#### [Document text]
Local elastic properties of the descending aorta at different levels were evaluated by means of intravascular ultrasound images and pressure measurements. For this purpose, 30 normotensive patients and 30 age-matched medically treated patients with essential hypertension, all undergoing diagnostic cardiac catheterization, were studied.

Results:

Hypertension was well controlled in the essential hypertensives (137.1 ± 6.79/74.5±2.65 mmHg). Systolic but not diastolic blood pressure in the hypertensive patients was significantly different from that of the normotensives (118.8±4.38/69.7±1.65 mmHg). The continuous loss of volume compliance with increasing distance from the heart was significantly higher in the hypertensives than in the normotensive patients [normotensives (1.45 ± 0.19) x 10-10 m5/N at the thoracic aorta, (0.08 ± 0.05) x10-10m5/N at the external iliac artery; hypertensives (0.81±0.09)x10-10 and (0.05±0.01)x10-10m5/N at the corresponding sites]. Similarly, the hypertensives had an elevated elastic modulus proximal to the aortic bifurcation compared with the normotensives (244.47±44.06 versus 108.10±17.76m/s, respectively). The decrease in buffering function of the vessel at this site is presumably caused by a turbulent flow pattern. Compared with the normotensives, the treated hypertensives had a significantly higher elastic modulus at each site where this was measured, whereas volume compliance and sectional compliance were lower.

#### [Information shown]
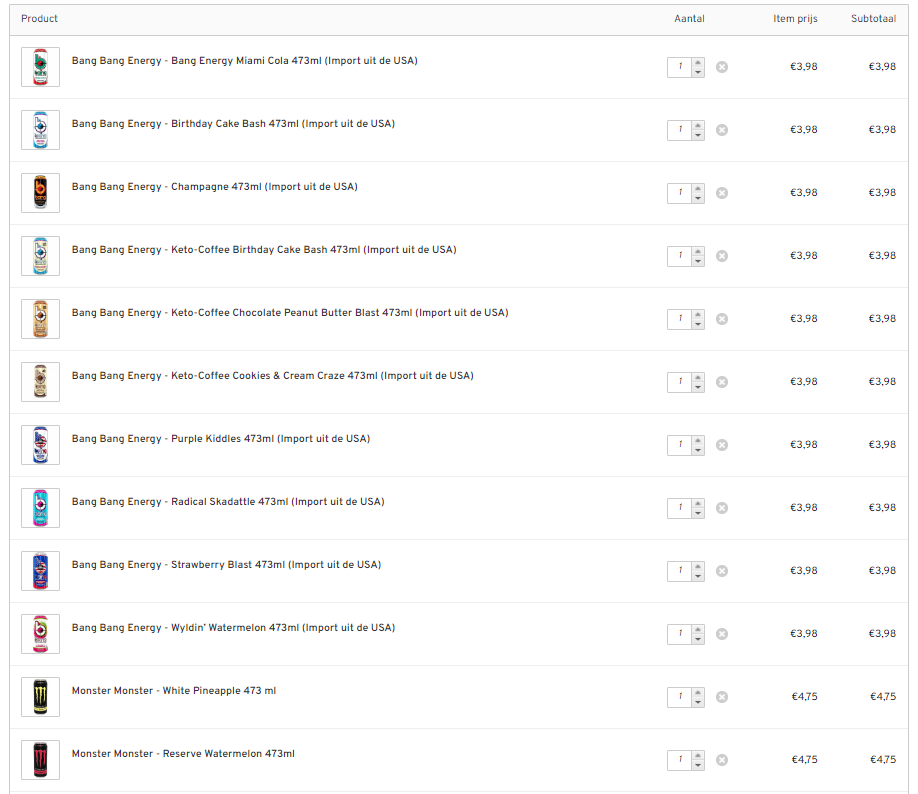This screenshot has height=794, width=918.
Task: Decrease quantity of Keto-Coffee Cookies & Cream Craze
Action: (x=698, y=387)
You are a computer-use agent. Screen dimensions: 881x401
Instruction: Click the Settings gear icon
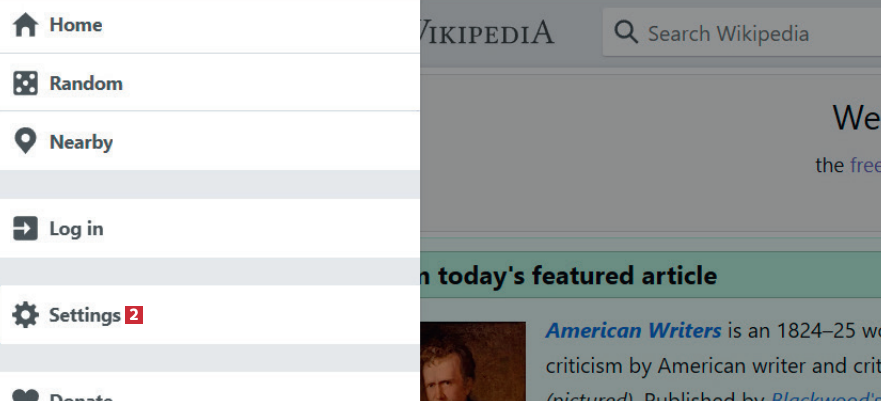coord(25,315)
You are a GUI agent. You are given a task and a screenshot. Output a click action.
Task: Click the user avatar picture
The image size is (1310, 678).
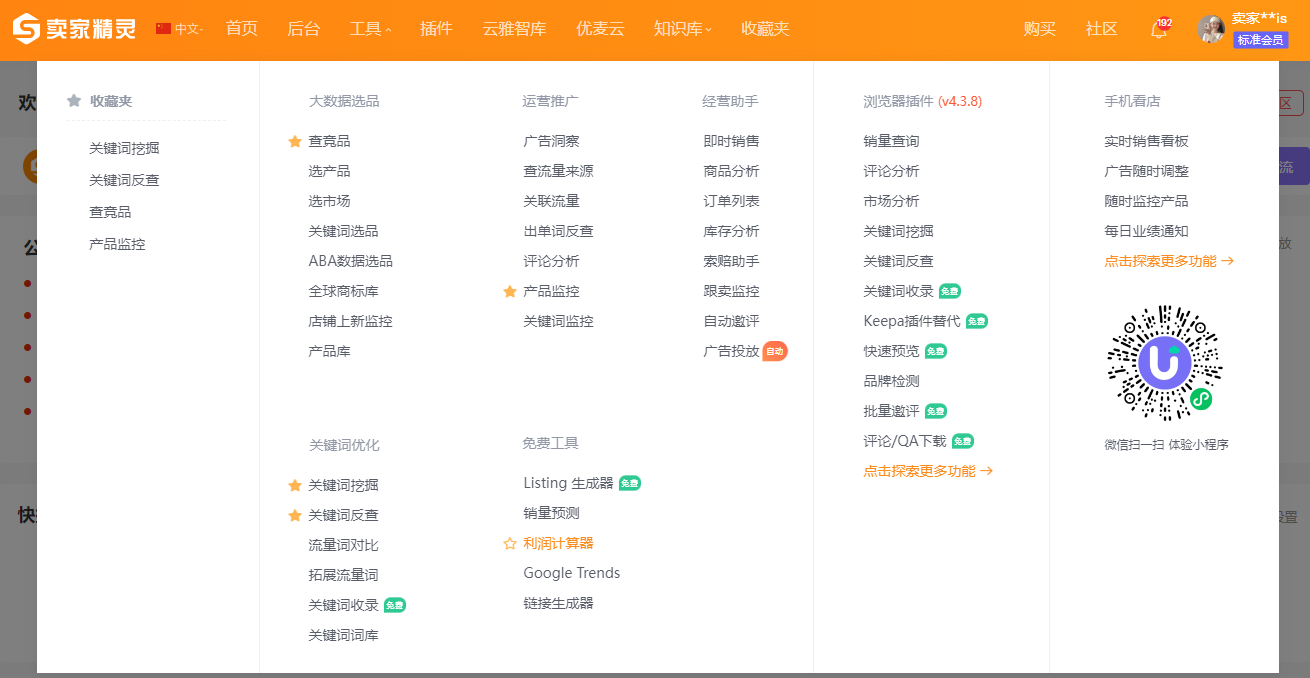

#### [Tasks to complete]
a: Answer these questions from the text on aortic elasticity:
(i) How many normotensive patients were studied?
(ii) What blood pressure was reported for the essential hypertensives?
(iii) What presumably causes the decrease in buffering function of the vessel proximal to the aortic bifurcation?
b: Write out the passage of the text on aortic elasticity between "Local elastic properties" and "catheterization, were studied.", inclusive, reproducing every character faithfully.

#### [Answers to this exercise]
a:
(i) 30
(ii) 137.1 ± 6.79/74.5 ± 2.65 mmHg
(iii) A turbulent flow pattern

b:
Local elastic properties of the descending aorta at different levels were evaluated by means of intravascular ultrasound images and pressure measurements. For this purpose, 30 normotensive patients and 30 age-matched medically treated patients with essential hypertension, all undergoing diagnostic cardiac catheterization, were studied.